32.犯人らしき人物

「……」

「……」

「……」


 視界が戻って私達の目に入ってきたのは、たくさんの人々だった。教師や生徒といった面々が、私達を見て驚いているのだ。

 そこは、先程と同じ廊下である。だが、これ程人がいるのだから、これは本当の世界なのだろう。

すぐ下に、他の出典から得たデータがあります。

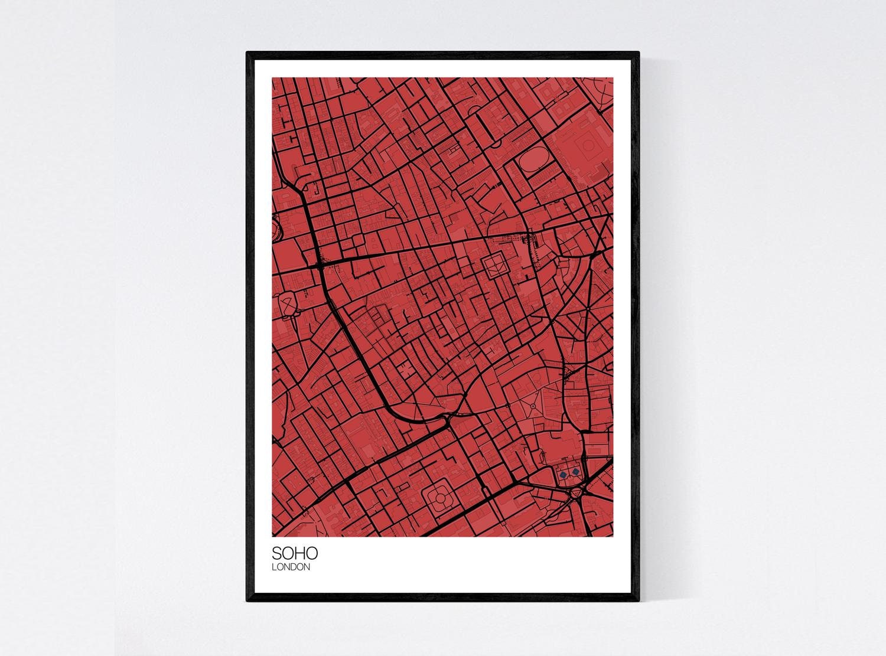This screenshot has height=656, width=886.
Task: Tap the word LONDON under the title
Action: tap(291, 567)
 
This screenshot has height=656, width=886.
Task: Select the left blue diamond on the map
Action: tap(563, 473)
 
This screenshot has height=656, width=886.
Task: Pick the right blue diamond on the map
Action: tap(574, 472)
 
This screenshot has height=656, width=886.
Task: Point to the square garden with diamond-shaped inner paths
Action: tap(493, 267)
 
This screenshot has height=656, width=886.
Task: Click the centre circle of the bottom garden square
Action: tap(439, 502)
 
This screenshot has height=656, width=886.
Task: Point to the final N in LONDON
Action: tap(307, 567)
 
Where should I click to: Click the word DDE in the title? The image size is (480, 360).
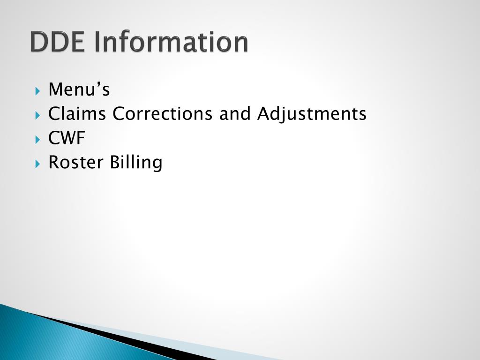click(58, 42)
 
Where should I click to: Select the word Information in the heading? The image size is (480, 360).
click(171, 42)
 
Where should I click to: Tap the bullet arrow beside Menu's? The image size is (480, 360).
click(38, 90)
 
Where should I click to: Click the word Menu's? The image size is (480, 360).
click(79, 89)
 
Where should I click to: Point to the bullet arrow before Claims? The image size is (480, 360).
click(38, 114)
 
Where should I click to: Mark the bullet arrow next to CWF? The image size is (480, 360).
click(38, 139)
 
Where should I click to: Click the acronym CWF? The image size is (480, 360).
click(67, 138)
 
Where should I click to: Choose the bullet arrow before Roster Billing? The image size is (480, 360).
click(38, 163)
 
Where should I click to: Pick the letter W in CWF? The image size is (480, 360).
click(68, 138)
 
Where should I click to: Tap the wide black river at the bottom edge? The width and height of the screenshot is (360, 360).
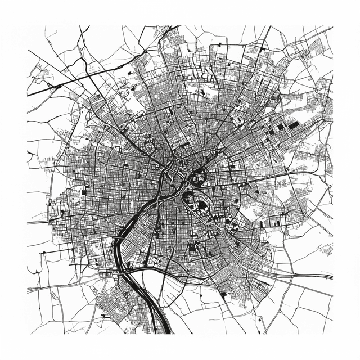pos(164,326)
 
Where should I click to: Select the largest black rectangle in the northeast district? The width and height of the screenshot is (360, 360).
pos(293,124)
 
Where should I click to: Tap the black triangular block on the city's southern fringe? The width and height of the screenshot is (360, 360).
pos(223,294)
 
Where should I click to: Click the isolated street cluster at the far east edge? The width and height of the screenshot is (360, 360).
pos(326,248)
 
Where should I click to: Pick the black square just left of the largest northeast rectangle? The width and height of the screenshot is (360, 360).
pos(280,127)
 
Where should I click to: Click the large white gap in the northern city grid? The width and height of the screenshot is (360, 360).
pos(209,90)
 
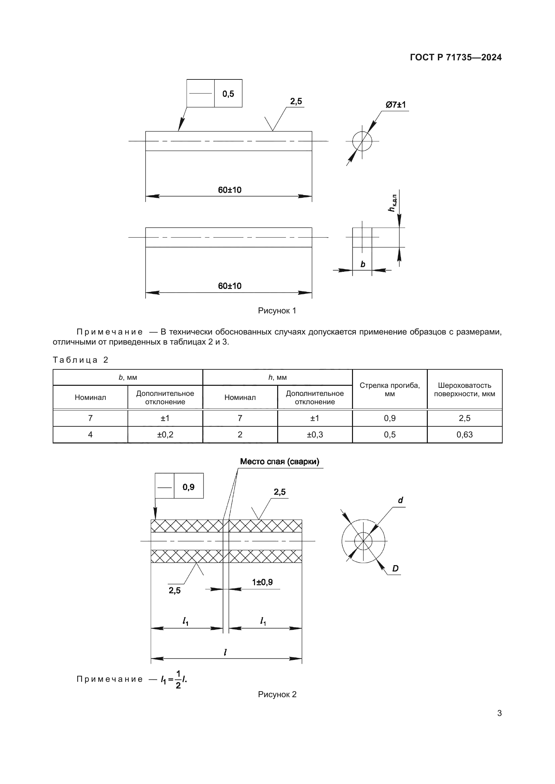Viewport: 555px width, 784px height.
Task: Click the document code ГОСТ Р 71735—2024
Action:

「……どうやら、空間を操作するような魔法が行使されていたようだな」

「あ、兄上……」


 そんな私達に、話しかけてくる人物がいた。それは、生徒会長のディゾール様だ。

 彼は、私達に何が起こったかを即座に理解したようである。この場で誰よりも早く私達に話しかけているのも、それが理由だろう。


「あ、兄上、俺達は……」

「閉じ込められていたということか」

「ああ、そうなんだ。校舎に入った瞬間、別の空間に囚われたそうなんだ」

「それが、そいつの見解という訳か」

「ああ、そうだ。なあ、キャロム君……うん?」


 ドルキンスが声をかけた瞬間、キャロムの体がゆっくりと倒れていく。反射的に動いたドルキンスがそれをなんとか受け止めたことで、彼の体は地面にぶつかることはなかった。


「キャロム君、どうしたんだ?」

「どうやら……魔力を使い過ぎたみたいだ」

「なっ……そんなに膨大な魔力を消費したのか?」

「ああ……僕が全力でやって、やっと開けるくらいの迷宮だったんだ……おかげで、この有様さ」


 どうやら、キャロムは魔力を大きく消耗したらしい。その反動で、立っていられなくなったようだ。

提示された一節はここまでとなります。